Because the amount of oxygen introduced into the oxidation zone is at least the stoichiometric amount required to completely oxidize carbon monoxide generated in the transport line 2348, the total potential heating value of the char oxidized in the transport line is normally obtained. As required, oxygen above the stoichiometric amount can be added to react with the carbon in the char to heat the char to the temperature required to form the particulate source of heat for introduction into the pyrolysis zone.
The cyclone oxidation-separation zone 2351 is maintained at a temperature consonant with the temperature requirements of the pyrolysis reaction zone. Depending upon the weight ratio of the particulate source of heat to coal in the pyrolysis reaction zone, the combustion zone is maintained at a temperature from about 100° to about 500° F. or more higher than the pyrolysis reaction zone.
Introducing oxygen to the char in two oxidation stages where the balance of the oxygen is introduced at the inlet of a cyclone serves to obtain maximum heating value from the char by oxidation. When char is oxidized where there is less than stoichiometric amounts of oxygen and/or the residence time is long, then some of the carbon dioxide in the reaction product gases tends to react with the char to produce carbon monoxide. This is undesirable because more valuable char has to be burned to achieve desired char temperatures than if carbon dioxide were the only product. Net carbon monoxide formed is minimized and the carbon dioxide to carbon monoxide ratio maximized to maximize the amount of heat generated per unit amount of free carbon combusted by using two oxidation stages.
In the processes shown in FIGS. 4 and 6, the char preferably is burned at least partially in cyclone oxidation-separation zones 1361 and 2351, respectively, where it is separated from the gases in a very short time, thus selectively maximizing carbon dioxide production. Another advantage of using a cyclone vessel for reacting the char with an oxygen containing gas is that separation of the combustion gases from the char and combustion of the char are accomplished in the same vessel, the cyclone. This reduces capital and operating costs. Also, consumption of char is reduced at a given temperature. In addition, the char particle fines, which are less valuable than the larger char particles, are burned preferentially because of the fast separation of the large particles in the cyclone.
When oxidizing char in a cyclone combustion-separation zone, preferably the residence time in the cyclone is less than about 5 seconds, and more preferably from about 0.1 to about 3 seconds to minimize carbon monoxide formation which occurs at longer residence times.

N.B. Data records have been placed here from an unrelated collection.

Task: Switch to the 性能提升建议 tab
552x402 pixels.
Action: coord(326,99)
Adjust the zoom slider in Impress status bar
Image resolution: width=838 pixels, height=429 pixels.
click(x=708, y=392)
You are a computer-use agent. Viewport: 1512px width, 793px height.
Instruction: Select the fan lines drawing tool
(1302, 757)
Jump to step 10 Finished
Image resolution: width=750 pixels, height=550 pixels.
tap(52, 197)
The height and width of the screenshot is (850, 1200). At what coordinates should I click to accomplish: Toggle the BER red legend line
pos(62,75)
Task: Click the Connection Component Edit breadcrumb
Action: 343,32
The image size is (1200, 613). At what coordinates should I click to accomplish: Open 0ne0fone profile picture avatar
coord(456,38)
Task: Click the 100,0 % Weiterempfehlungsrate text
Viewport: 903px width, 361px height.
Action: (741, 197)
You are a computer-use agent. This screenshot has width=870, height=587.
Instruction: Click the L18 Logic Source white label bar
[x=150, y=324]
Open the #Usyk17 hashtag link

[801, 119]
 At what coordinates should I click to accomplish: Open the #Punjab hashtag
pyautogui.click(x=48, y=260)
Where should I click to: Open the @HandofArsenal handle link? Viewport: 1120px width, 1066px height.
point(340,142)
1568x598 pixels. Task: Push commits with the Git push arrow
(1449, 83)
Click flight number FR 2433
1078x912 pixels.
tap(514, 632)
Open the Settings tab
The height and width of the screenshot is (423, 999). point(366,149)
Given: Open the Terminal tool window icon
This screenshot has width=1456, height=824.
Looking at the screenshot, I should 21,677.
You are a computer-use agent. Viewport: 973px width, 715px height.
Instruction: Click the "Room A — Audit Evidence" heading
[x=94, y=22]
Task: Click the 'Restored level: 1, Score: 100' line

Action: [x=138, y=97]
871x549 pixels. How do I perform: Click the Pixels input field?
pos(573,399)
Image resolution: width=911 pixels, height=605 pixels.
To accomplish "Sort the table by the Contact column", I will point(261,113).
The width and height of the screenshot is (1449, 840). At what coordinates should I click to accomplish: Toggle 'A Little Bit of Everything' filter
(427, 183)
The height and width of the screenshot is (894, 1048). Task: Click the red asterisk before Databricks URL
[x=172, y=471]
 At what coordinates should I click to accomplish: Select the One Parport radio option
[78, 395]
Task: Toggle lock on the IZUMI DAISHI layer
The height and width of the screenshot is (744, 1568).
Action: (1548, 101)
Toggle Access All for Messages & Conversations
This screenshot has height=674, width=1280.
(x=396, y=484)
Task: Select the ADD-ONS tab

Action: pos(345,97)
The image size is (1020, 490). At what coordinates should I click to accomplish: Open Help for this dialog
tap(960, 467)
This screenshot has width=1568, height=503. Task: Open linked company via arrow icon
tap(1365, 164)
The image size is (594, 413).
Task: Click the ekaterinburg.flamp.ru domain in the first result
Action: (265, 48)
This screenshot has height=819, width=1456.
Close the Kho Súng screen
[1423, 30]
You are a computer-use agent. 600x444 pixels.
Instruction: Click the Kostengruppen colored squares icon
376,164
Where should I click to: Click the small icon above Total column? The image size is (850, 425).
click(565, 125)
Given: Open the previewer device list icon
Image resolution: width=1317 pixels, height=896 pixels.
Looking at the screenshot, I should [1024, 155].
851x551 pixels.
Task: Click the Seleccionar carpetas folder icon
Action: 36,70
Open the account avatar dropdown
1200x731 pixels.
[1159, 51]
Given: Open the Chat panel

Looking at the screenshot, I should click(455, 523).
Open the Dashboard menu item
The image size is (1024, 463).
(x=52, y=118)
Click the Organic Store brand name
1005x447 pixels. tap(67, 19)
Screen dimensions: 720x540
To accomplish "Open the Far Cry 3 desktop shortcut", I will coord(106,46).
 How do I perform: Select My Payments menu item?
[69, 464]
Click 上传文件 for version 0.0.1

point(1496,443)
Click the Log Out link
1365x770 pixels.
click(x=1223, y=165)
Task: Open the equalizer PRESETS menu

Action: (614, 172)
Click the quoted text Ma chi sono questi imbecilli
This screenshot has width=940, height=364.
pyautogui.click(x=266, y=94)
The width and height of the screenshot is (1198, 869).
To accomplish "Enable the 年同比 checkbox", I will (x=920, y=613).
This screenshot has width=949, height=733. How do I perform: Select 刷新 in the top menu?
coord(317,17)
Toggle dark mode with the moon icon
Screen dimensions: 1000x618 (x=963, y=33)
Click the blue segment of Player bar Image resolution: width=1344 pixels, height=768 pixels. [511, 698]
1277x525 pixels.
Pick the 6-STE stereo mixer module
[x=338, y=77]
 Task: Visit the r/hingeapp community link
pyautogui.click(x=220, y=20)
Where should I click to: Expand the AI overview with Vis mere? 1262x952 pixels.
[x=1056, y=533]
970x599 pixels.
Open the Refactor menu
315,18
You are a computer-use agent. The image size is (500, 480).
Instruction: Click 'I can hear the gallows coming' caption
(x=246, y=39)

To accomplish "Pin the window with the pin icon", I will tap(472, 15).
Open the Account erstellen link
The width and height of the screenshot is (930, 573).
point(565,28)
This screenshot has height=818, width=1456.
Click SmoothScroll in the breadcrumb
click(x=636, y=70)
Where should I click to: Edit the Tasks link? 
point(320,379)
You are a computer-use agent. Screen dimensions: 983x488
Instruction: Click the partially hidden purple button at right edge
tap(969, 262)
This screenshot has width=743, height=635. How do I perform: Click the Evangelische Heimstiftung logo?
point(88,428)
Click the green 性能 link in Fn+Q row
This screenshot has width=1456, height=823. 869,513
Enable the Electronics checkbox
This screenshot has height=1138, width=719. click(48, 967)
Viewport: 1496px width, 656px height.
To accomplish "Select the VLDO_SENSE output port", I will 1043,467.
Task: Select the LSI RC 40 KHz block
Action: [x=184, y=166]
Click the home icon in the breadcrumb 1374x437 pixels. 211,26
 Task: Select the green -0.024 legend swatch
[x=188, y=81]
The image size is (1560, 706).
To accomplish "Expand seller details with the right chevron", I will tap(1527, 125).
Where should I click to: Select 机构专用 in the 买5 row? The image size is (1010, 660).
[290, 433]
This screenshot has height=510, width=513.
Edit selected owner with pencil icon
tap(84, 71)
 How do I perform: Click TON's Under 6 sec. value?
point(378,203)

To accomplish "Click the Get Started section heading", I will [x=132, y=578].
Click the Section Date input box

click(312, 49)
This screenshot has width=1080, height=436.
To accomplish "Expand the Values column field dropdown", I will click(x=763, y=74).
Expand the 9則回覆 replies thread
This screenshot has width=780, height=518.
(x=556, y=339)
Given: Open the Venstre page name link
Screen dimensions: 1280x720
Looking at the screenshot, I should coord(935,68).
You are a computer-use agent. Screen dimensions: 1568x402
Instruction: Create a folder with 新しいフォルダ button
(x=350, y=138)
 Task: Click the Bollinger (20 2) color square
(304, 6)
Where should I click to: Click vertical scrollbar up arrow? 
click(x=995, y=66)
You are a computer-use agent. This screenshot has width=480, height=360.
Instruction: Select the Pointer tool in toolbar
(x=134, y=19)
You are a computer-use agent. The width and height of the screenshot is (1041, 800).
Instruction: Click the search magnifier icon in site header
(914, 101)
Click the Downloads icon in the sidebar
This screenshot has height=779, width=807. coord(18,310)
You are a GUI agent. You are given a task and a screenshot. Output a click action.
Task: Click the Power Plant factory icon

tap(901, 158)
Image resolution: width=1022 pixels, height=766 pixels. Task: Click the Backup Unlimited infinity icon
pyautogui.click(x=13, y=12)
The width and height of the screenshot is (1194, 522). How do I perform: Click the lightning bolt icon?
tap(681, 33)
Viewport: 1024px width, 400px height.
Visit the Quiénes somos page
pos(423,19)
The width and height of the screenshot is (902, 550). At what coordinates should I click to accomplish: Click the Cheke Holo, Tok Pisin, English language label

There is more opportunity for carbon dioxide formed to react with char to form carbon monoxide according to the reaction C+CO2 → 2CO. The term "residence time" as applied to a cyclone separation-oxidation zone means the average residence time of the gas phase of the feed to the cyclone.
Referring to FIG. 6, the particulate source of heat is separated from the transport gas, nonreactive components of the oxygen source, and combustion gas in a second cyclone separation stage comprising the cyclone oxidation-separation zone 2351 and a char cyclone 2380. The bulk of the solids are separated in the cyclone oxidation-separation zone simultaneously with the oxidation of the char. The gaseous overhead stream 2378 from the cyclone oxidation-separation zone 2351 flows into the char cyclone 2380 where char fines and any ash resulting from the complete oxidation of char are separated and dropped into a container 2382 for sale as boiler feed. Unlike in the version of this invention shown in FIG. 4, these char particles are not sent to the reaction zone. Thus the inventory of fines in the char loop is minimized and there is less chance of char particles going overhead from the tertiary reactor cyclone 2313 and contaminating the hydrocarbon product. The gas 2384 discharged from the secondary char cyclone 2382 is vented to a gas cleanup operation for purification before it is vented to the atmosphere.
The char recovered in the cyclone oxidation-separation zone 2351, which preferably is substantially free of fines less than about 10 microns in diameter, is introduced to the mixing section 2304 of the pyrolysis reaction zone 2302 through a fluidized duct 2306. A fluidized duct is used to ensure a steady flow of char into the annular mixing zone 2304. The fluidizing gas preferably is nondeleteriously reactive with respect to pyrolysis products.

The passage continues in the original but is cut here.